TASK DESCRIPTION
Extend the essay below on Twitter and self-reinvention, picking up right after its final sentence.

TEXT PROVIDED
══════════

Technological Determinism & the Myth of Self-Reinvention
Twitter is a machine for continual self-reinvention, says Jason Kottke, in a kind of mashup argument of the work of different authors. First, MetaFilter founder Matt Haughey’s post Why I Love Twitter and Barely Tolerate Facebook:
Twitter put simply is fun, fantastic, and all about the here and now. The fact that I can’t even search my own feed for past things I’ve said makes it exist almost entirely in the present tense… There’s no memory at Twitter: everything is fleeting… Facebook is mired in the past.
Second, a link to Scott Schuman’s post on The Sartorialist, a popular fashion photography blog. Schuman runs into a woman, Kara, who he photographed several months earlier, but her look has changed so dramatically that he takes her for a stranger. He emails her later to find out how this happened:
Actually the line that I think was the most telling but that she said like a throw-away qualifier was “I didn’t know anyone in New York when I moved here…” I think that is such a huge factor. To move to a city where you are not afraid to try something new because all the people that labeled who THEY think you are (parents, childhood friends) are not their to say “that’s not you” or “you’ve changed”. Well, maybe that person didn’t change but finally became who they really are. I totally relate to this as a fellow Midwesterner even though my changes were not as quick or as dramatic. I bet if you ask most people what keeps them from being who they really want to be (at least stylistically or maybe even more), the answer would not be money but the fear of peer pressure – fear of embarrassing themselves in front of a group of people that they might not actually even like anyway.

══════════

MATERIAL PROVIDED

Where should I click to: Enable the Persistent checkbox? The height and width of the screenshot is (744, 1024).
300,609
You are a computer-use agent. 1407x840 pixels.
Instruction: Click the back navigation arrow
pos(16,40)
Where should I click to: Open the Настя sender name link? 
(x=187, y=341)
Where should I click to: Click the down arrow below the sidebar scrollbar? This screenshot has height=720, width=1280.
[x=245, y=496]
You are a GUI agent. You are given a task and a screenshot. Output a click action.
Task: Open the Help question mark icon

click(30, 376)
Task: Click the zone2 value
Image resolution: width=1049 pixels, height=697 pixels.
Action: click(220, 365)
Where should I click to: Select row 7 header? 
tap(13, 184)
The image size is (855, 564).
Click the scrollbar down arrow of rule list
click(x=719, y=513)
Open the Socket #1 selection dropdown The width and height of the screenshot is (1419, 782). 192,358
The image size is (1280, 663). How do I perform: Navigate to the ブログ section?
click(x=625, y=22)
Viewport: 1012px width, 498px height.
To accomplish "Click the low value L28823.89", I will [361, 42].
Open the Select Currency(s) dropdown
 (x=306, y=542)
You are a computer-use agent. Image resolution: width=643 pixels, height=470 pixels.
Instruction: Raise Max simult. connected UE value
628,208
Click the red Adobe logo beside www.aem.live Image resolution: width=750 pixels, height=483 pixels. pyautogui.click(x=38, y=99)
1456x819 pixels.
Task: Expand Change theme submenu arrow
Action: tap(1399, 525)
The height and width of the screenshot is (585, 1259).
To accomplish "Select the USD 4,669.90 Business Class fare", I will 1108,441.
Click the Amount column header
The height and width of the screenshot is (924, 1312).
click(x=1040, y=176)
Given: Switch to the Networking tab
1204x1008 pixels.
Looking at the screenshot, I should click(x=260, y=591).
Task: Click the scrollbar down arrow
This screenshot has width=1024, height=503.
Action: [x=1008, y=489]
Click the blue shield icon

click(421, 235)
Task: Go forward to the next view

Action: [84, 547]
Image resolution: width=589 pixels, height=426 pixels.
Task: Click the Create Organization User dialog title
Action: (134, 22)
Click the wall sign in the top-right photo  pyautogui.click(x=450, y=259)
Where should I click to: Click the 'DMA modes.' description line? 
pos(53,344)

══════════

SOLVED PROBLEM
Finally, the concluding synthesis from Kottke:
[I]n the social media world, Twitter feels like continually moving to NYC without knowing anyone whereas Facebook feels like you’re living in your hometown and hanging with everyone you went to high school with. Twitter’s we’re-all-here-in-the-moment thing that Matt talks about is what makes it possible for people to continually reinvent themselves on Twitter. You don’t have any of that Facebook baggage, the peer pressure from a lifetime of friends, holding you back.
Schuman theorizes that excessive concern for how you appear to others is holding you back from changing into who you want to be, and of course this has a certain appealing logic to it, but it has its limits, which are easily detected in the very same example. It is true that Kara has changed her outward appearance, to the point that Schuman no longer recognized her on the street as the same woman, but at another level, he did recognize her again.
He approaches fashionable people on the street and asks for their photo, and for this woman he approached her twice, identifying her as fashionable and worthy of a photo in both cases. The original photo was taken because they happened to meet at the grand opening of a clothes store. So in what sense then has she really changed? She is now, as she was then, a person of fashionable taste, so in the sense of “What kind of a person am I?” she hasn’t changed at all. It is only change as judged from the perspective of an outside observer.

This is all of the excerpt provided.